Verifica-se que as tantas teorias precursoras da organização do trabalho reputam ao processo de racionalização a classificação de ferramenta eficaz na melhoria dos índices de produtividade. Esta característica foi trazida à tona no estudo da Administração Pública (AP) após o rompimento com o patrimonialismo e o estabelecimento da administração pública burocrática. Assim, a racionalização trazida pela reforma burocrática criou o alicerce para o surgimento de uma burocracia profissional, constituindo-se em importante passo na evolução.

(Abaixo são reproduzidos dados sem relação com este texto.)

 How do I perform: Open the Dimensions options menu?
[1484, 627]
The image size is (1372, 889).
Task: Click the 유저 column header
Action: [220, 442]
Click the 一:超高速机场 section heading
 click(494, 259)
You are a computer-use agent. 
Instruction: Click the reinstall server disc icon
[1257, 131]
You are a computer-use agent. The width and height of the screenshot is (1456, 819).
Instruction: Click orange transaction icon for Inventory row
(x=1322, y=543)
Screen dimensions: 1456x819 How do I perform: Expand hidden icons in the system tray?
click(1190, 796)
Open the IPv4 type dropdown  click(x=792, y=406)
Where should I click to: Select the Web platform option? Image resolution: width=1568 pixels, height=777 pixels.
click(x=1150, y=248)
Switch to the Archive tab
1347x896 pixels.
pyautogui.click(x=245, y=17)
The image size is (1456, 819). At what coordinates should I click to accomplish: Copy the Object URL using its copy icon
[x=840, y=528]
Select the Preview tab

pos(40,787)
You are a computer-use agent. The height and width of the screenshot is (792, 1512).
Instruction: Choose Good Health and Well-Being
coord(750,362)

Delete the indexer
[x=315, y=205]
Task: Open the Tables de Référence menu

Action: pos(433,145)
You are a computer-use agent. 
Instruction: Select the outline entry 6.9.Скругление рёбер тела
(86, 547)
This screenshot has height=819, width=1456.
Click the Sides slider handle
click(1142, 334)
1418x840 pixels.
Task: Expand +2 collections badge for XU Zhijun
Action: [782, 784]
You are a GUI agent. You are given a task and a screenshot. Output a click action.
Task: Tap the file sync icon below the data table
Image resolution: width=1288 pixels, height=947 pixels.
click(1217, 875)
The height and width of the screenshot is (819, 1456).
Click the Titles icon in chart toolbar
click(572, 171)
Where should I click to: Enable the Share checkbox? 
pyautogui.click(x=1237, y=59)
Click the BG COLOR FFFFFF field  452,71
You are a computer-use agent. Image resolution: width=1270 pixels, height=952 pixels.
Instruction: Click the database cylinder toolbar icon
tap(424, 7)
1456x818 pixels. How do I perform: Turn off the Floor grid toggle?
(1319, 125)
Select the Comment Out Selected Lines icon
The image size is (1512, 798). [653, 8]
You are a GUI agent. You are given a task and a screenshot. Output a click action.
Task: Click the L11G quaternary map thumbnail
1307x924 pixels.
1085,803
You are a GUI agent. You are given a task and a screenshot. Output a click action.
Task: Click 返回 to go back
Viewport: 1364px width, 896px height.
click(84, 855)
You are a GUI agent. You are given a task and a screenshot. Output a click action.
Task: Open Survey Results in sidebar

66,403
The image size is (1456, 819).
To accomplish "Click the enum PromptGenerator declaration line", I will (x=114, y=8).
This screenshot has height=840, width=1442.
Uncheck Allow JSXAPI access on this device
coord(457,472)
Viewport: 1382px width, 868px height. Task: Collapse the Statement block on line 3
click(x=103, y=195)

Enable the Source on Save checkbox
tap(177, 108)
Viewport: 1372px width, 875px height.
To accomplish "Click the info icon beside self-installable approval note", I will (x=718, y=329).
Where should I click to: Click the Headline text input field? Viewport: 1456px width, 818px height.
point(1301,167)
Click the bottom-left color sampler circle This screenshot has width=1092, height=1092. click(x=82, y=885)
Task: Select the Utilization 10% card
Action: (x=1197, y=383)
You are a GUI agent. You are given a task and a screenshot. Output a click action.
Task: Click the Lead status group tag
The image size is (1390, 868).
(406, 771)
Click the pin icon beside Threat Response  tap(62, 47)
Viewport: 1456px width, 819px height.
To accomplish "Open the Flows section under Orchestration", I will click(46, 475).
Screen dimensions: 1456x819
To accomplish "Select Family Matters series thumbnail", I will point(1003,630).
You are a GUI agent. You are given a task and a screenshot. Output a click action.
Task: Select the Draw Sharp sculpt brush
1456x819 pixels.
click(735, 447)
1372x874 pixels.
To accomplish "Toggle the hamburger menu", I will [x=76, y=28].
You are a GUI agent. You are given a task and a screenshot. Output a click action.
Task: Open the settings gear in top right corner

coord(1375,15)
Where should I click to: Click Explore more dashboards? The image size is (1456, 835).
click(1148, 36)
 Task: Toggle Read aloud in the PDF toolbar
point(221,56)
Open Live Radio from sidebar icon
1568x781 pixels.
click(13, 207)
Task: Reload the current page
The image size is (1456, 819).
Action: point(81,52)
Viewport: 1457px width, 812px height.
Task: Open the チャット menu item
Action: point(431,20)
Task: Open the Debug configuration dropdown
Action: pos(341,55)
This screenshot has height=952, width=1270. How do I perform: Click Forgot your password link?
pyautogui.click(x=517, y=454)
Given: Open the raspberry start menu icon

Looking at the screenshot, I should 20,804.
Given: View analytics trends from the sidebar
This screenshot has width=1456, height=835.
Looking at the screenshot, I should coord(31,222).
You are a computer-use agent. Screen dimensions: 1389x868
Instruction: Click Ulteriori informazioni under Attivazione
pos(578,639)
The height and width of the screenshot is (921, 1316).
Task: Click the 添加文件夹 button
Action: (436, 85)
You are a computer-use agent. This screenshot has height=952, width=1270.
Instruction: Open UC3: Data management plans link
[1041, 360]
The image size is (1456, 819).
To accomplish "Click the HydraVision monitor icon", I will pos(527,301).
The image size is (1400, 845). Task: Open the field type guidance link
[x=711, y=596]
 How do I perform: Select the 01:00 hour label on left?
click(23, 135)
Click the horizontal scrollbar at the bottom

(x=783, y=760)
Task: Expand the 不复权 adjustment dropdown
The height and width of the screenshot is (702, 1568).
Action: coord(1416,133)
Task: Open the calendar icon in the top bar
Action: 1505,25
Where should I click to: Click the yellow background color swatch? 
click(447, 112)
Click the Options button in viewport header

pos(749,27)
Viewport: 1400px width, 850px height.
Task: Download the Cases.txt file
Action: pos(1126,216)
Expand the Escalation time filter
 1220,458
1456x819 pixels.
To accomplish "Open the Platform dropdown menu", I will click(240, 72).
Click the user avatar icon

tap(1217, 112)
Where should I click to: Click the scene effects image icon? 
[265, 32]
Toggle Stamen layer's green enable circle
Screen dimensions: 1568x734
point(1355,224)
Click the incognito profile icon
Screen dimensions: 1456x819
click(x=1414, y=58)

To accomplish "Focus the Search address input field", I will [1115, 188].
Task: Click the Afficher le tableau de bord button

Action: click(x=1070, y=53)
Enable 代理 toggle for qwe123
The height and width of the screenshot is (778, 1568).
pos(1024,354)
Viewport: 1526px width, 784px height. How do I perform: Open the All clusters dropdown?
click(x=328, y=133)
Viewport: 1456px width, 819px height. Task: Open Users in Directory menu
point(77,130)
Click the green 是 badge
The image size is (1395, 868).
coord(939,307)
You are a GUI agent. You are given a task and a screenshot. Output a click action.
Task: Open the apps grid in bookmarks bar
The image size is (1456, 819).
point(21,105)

Na medida em que se observa que a concepção de racionalização administrativa guarda relação direta com a melhor relação inputs-outputs, é possível inferir seu contributo à melhora nos níveis de eficiência da AP. Tendo surgido juntamente com a concepção do modelo burocrático, consolidou-se ao longo do tempo na medida em que seu emprego isento de distorções oferece subsídios à AP na incessante busca por melhores índices de desempenho e resposta às necessidades da sociedade, contribuindo com o objetivo de “oferecer à sociedade um serviço público de melhor qualidade, em que o critério de êxito seja sempre o do melhor atendimento ao cidadão-cliente a um custo menor” (Bresser- Pereira 2000: 18).